Location
- Brington Road Dundee, DD4 7UH Scotland 56°28′20″N 2°54′59″W﻿ / ﻿56.472152°N 2.91629°W

Information
- Type: State primary
- Established: 1970
- Local authority: Dundee City Council
- Head teacher: Karen Clarke
- Gender: Mixed
- Capacity: 300
- Feeder to: Greenfield Academy

= Craigiebarns Primary School =

Craigiebarns Primary School is a co-educational non-denominational state primary school situated in the Craigiebank area in the east of Dundee, Scotland. Administered by Dundee City Council, the school provides early years and primary education to children from nursery age up to Primary 7.

== Overview and facilities ==
The school operates from a spacious campus located at the end of Brington Road. Rather than being confined to a heavily built-up urban footprint, the school benefits from expansive outdoor recreational grounds that feature a large grass sports pitch and a dedicated woodland area designed to enhance outdoor learning and play.

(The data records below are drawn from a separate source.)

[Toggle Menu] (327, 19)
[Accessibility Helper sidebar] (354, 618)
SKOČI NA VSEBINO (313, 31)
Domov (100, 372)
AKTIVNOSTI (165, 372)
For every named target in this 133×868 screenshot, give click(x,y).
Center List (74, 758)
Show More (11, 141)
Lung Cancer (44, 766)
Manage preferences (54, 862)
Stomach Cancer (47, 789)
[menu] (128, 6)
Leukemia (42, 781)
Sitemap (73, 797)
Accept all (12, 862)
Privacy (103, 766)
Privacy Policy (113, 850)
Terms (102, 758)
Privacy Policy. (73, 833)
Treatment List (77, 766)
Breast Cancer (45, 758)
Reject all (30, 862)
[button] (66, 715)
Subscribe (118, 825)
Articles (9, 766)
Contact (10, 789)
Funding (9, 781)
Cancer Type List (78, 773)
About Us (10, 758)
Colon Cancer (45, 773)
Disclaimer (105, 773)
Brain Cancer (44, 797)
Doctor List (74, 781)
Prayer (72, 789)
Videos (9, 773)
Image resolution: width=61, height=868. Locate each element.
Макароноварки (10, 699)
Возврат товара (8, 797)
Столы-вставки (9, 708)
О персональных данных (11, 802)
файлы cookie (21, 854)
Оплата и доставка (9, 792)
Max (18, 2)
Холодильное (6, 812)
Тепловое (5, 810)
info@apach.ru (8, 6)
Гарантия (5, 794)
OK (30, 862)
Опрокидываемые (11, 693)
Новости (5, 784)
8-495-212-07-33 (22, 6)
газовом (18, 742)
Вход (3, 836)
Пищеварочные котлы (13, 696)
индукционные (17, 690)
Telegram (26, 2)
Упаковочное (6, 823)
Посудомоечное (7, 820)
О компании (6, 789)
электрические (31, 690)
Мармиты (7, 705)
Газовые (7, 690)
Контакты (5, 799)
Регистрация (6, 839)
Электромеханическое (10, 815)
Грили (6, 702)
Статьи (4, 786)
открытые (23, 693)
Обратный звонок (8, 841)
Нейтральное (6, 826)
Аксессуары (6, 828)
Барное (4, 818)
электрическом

In addition to its mainstream classes and nursery provision (which accommodates around 40 children), Craigiebarns is notable for its enhanced support unit for children with visual impairments. The school is staffed by Visual Impairment Specialists from the city's Accessibility and Inclusion Service (AIS), who integrate with mainstream teaching staff to deliver tailored educational support for specific pupils.

== Secondary cluster ==
Following the completion of Primary 7, pupils at Craigiebarns typically transition to Greenfield Academy for their secondary education. This follows the closure and merger of the school's historical feeder, Craigie High School.